This would limit CALLD to just PA and PB, but I don't really see why you'd want to jump to where PTRA/PTRB points.

This LOCOS instruction would sum PA/PB/PTRA/PTRB with a 20-bit immediate offset and put it into the next instruction's S value, which would be used by the subsequent RDxxxx/WRxxxx instruction.

ersmith · 2017-04-07 00:18

cgracey wrote: »

Ersmith,

How many concurrent basereg's do you think you need? Would PA and PB be sufficient, or might you need several?

The compiler would generally use arbitrary registers. If we can only use a limited set then we can stick with PTRA and PTRB (rather than PA and PB) but the more special cases there are the more tricky optimization becomes.

ersmith · 2017-04-07 00:19

Could alts/altd etc. modify final values rather than fields? Probably a big change, but it's worth asking...

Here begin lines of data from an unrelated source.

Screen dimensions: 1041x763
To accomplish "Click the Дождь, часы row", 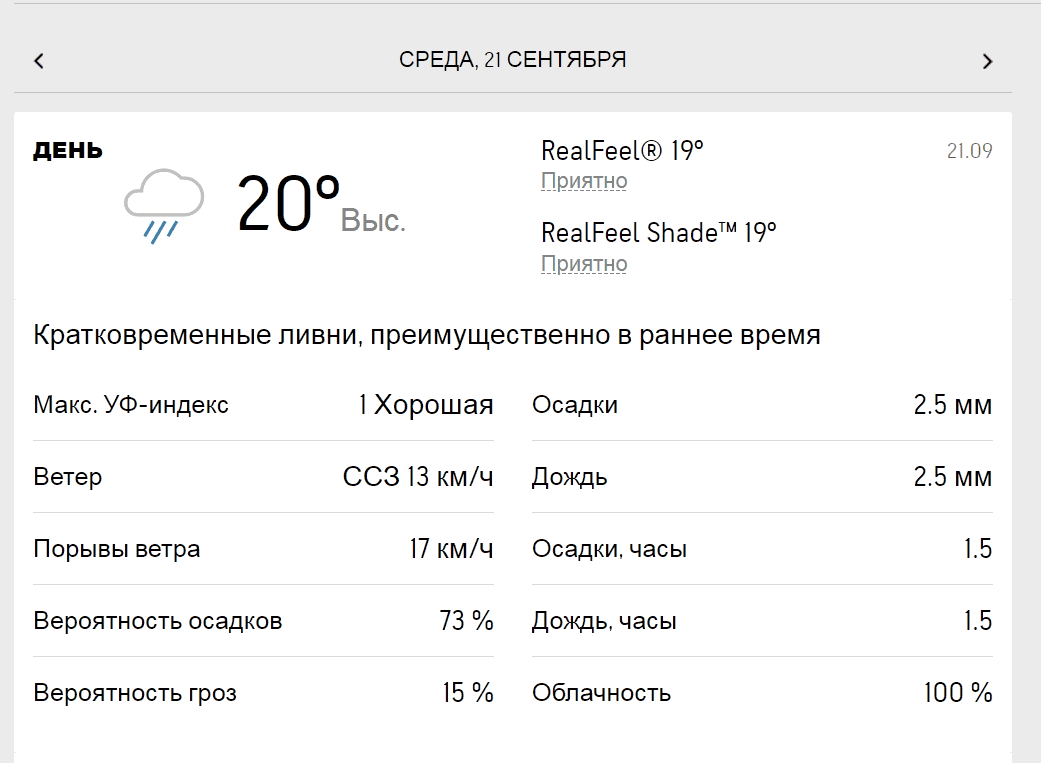I will coord(761,621).
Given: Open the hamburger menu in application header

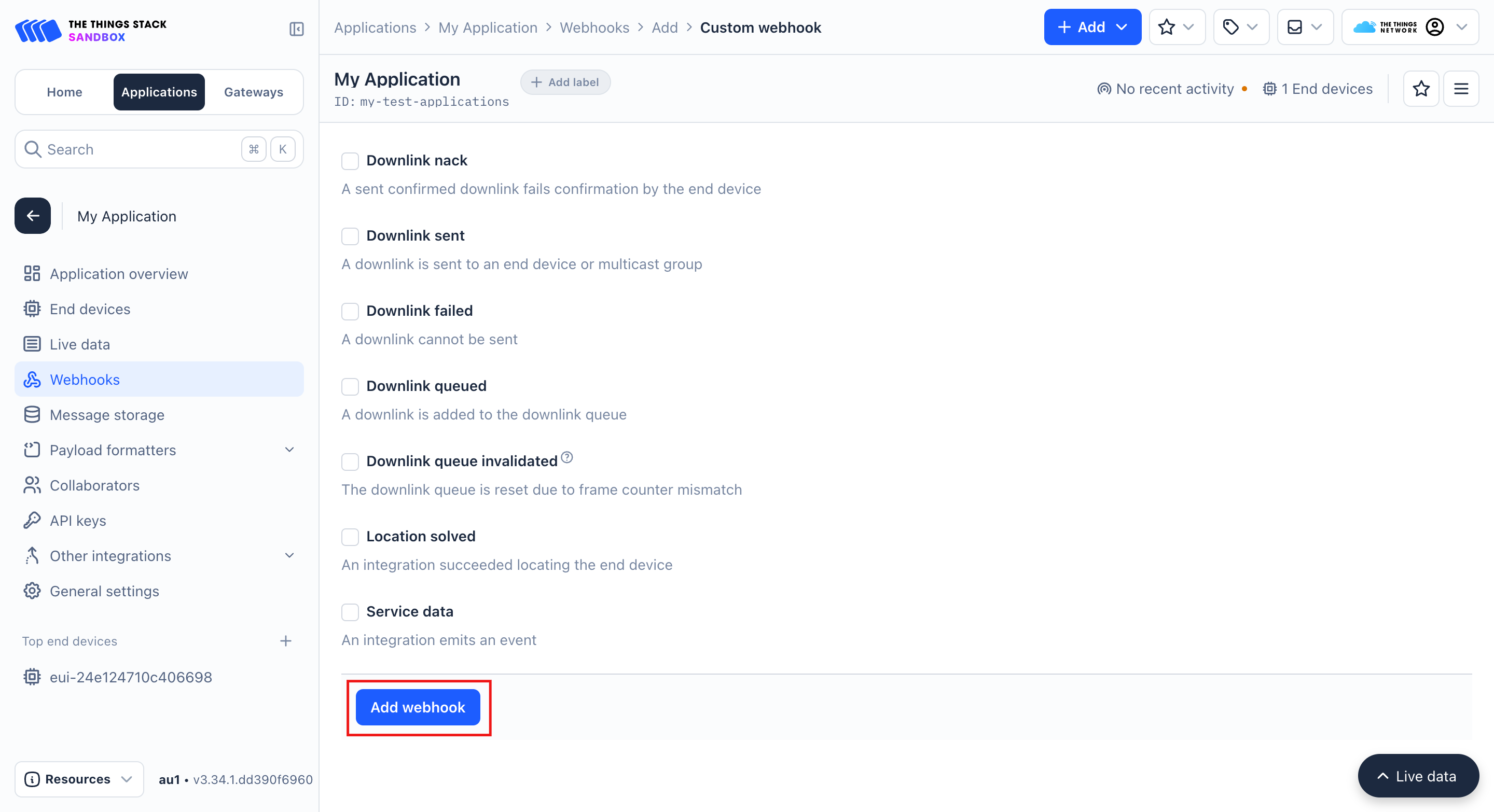Looking at the screenshot, I should [1460, 89].
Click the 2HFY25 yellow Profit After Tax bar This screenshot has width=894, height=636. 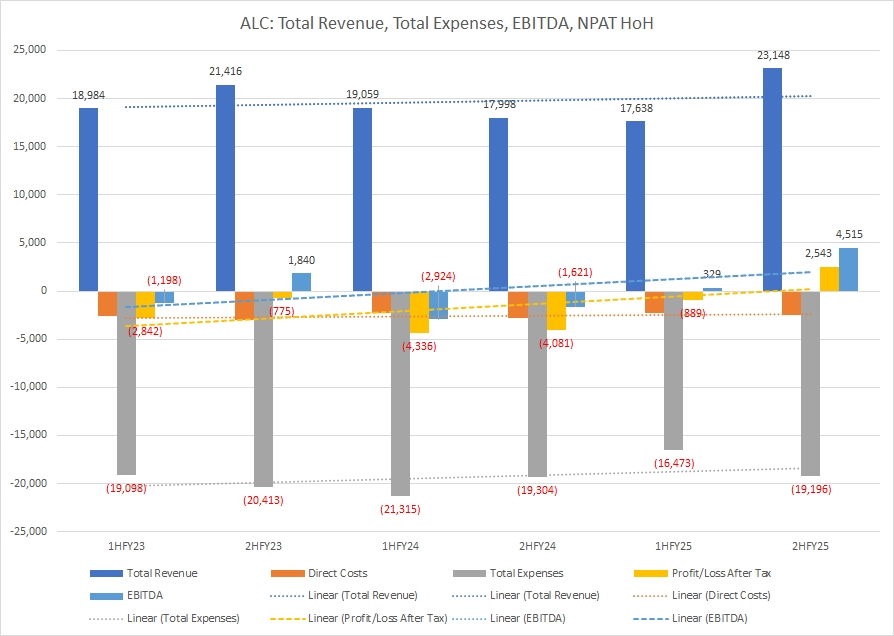tap(829, 279)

JasonDorie · 2017-04-07 00:24

jmg wrote: »

There is nothing technically stopping more than one COG from reaching into XIP memory, except that would thrash the bus more, and increase latencies. In some cases, that could be tolerable.

That would need some kind of mutex on the bus though, right? You couldn't do it concurrently in multiple cogs I assume?

jmg wrote: »

Users can, and will, pull out 'driver level like' functions to run on other COGS. Some of those may creep into HUB space, but the general nature is they would be loaded and run without being moved.

XIP allows the 'main code' to place most often used functions in HUB, and then call into further memory, where the usual size-speed trade-offs apply. Code like POST, or Setup menus, are some examples of not-used-often, but still required to be available code.

That would also require compiler, linker, and loader support. This functionality is possible with P1 using PropGCC to compile overlays into eeprom, but almost no one has ever used it. Macca did a demo of it recently, but I think the latest versions of the Prop loader tool removed the support for overlay code, and it's not accessible through SimpleIDE - you need to hand code the command lines to make it go. It'd be nice to see overlays "officially supported", though probably less of an issue with more memory and fast compressed instruction decoding.

cgracey · 2017-04-07 00:24

ersmith wrote: »

Could alts/altd etc. modify final values rather than fields? Probably a big change, but it's worth asking...

There's no time for any math, only mux'ing, for the field substitution. The field substitution permits register indexing.

Substituting values is more relaxed on timing, but I need to figure out what would be useful.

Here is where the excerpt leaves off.